Intuitively, ontologies can be more or less fine-grained, i.e. throw away different amounts of information about the system they're modeling. In this framework, we can't quantify that by looking at how good the predictions made by an ontology are. For example, the empty ontology and the complete ontology both make perfect predictions, but are on opposite ends of the spectrum.
What we can do is define a partial ordering on ontologies as follows: given two ontologies f1:X→M1 and f2:X→M2 over some system X, we say that f1 is more fine-grained than f2 iff there is a map τ:M1→M2 such that f2≈τ∘f1. In words, the fine-grained model contains all the information we need for the coarse-grained model.
I think the fact that we only get a partial ordering isn't a limitation of this framework specifically, it's a more fundamental property of ontologies. Two ontologies can track different things such that neither is clearly more "fine-grained" than the other.
John Wentworth has written a lot about abstractions as information at a distance or equivalently as redundant information. So how is that related to the framework presented here, of abstractions as commutative diagrams? I don't have a very good understanding of this yet, but I'll give my current best guess.
One surface-level difference is that I've been talking about predicting time evolution in a lot of examples, whereas John's examples often focus on predicting far-away information. But the horizontal arrows in the framework I'm discussing can be basically anything, including predicting things that are far away in space (or more generally, in some causal graph), rather than time evolution.
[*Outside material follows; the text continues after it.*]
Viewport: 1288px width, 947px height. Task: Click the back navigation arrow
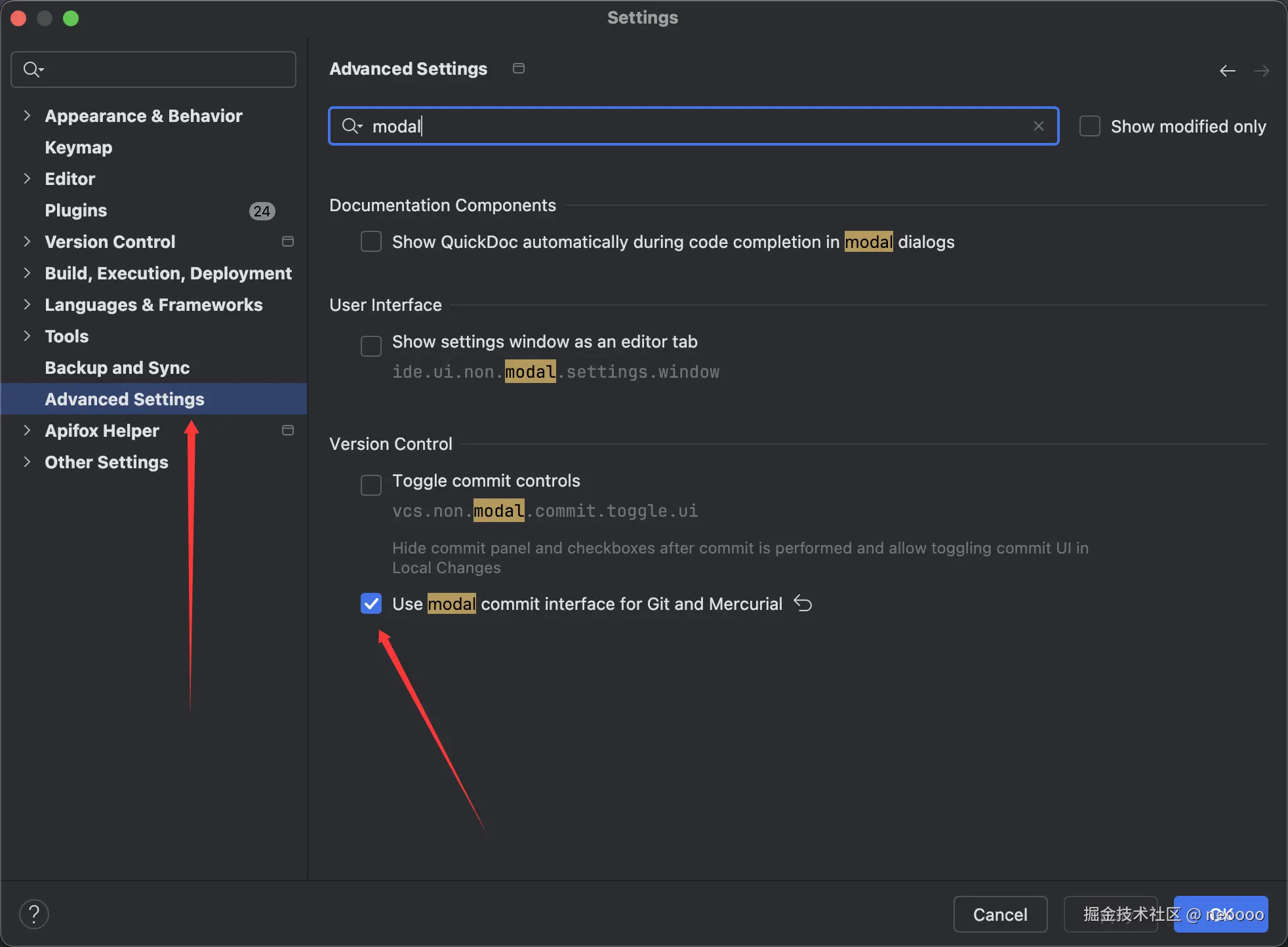pyautogui.click(x=1227, y=71)
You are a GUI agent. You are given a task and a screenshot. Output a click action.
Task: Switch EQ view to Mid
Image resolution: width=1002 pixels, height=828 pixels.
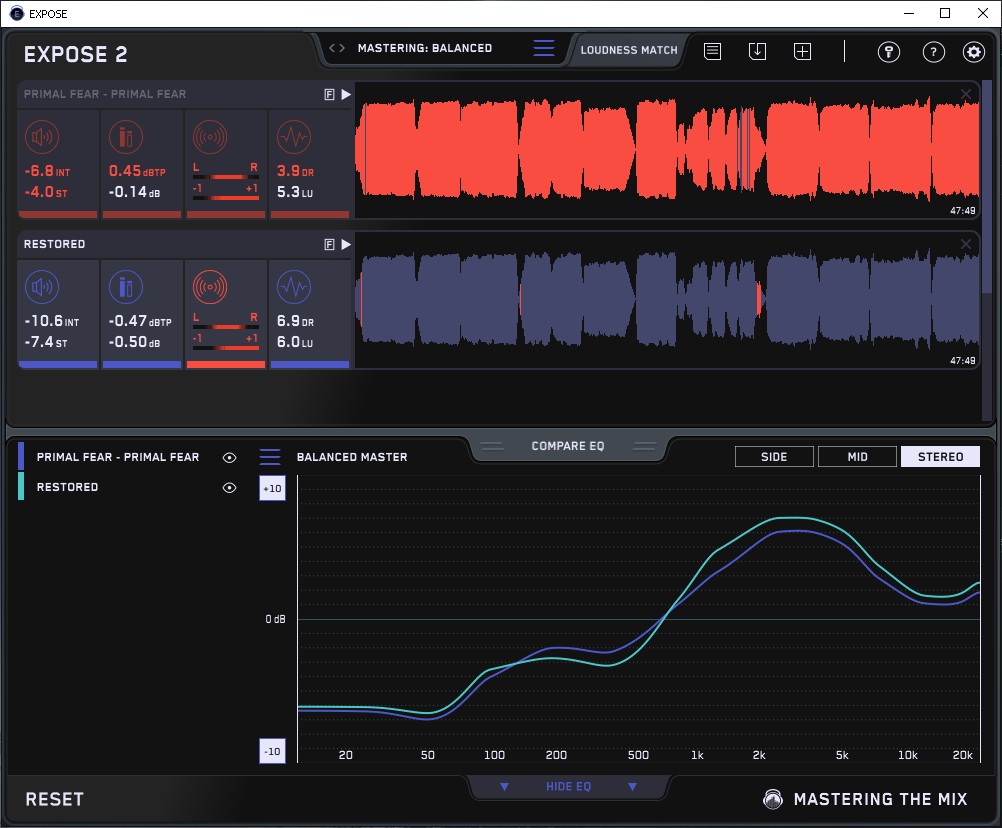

Here's a more important difference: I've discussed good abstractions as maps that make this diagram commute:
Importantly, they only need to enable the prediction of the next mental state. In contrast, John is interested in abstractions that contain all the necessary information to predict things about the actual world. We can encode this with a commutative diagram like this:
Note that the arrow on the right side is now pointing upwards. This means we need to encode all the information necessary to reconstruct the "Next world" state.
For lots horizontal arrows at the top, you won't be able to make this diagram commute unless the mental model encodes the entire world state. But if we focus on horizontal arrows that bridge a wide "distance" (e.g. in some causal graph), where a lot of information is wiped out by noise, then we might be able to get away with only encoding a much smaller summary.
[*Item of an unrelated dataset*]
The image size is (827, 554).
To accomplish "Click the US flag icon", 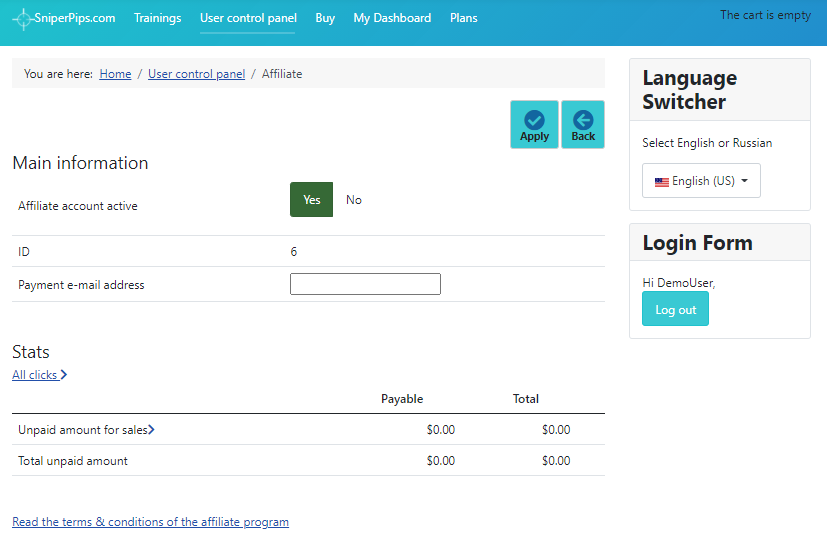I will tap(661, 182).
Note that any abstraction for which we can make the second diagram commute, we can also make the first diagram commute. Namely, we can get the dashed "Model → Next model" arrow in the first diagram by going via the dashed "Model → Next model → Next world" arrows in the second diagram, and then using the "Next world → Next model" arrow from the first diagram (i.e. our abstraction).
So any abstraction in terms of the second diagram is also an abstraction in terms of the first diagram; my current take is therefore that John's definition is a stricter version of the one I've been using.
Another difference is how we can attempt to get uniqueness of abstractions. Because John's diagram is more strict, it gives a natural "lower bound" for how much information an abstraction needs to contain. For example, the empty abstraction won't let you predict the next world state (whereas it does make the less strict diagram commute). We can then say we want the minimal abstraction that makes the diagram commute, in order to get a unique one.
I've instead argued that an agent's objective determines the lower bound for useful abstractions: your abstraction at least needs to let you encode enough information to figure out how much you like a given state, otherwise it's useless for planning. Then we can again ask for minimal abstractions that make the diagram commute. I'm not entirely sure yet if/under which circumstances these will be unique (given that we only have a partial ordering).
I won't go into much detail about the advantages of each framework, mostly because I haven't thought about that a lot. But here are my current takes:
One of my motivations for thinking about what ontologies are is ontology identification/ELK. Given two ontologies f1:X→M1 and f2:X→M2 on the same base space X (the "true world" in the diagrams), we can define an ontology translation from M1 to M2 as a map τ:M1→M2.
In the context of AI safety, I'm mainly interested in an ontology translation from MAI to Mhuman (though e.g. model splintering also seems related). See the ELK report or How are you dealing with ontology identification? if you want a refresher on why this translation in particular seems important.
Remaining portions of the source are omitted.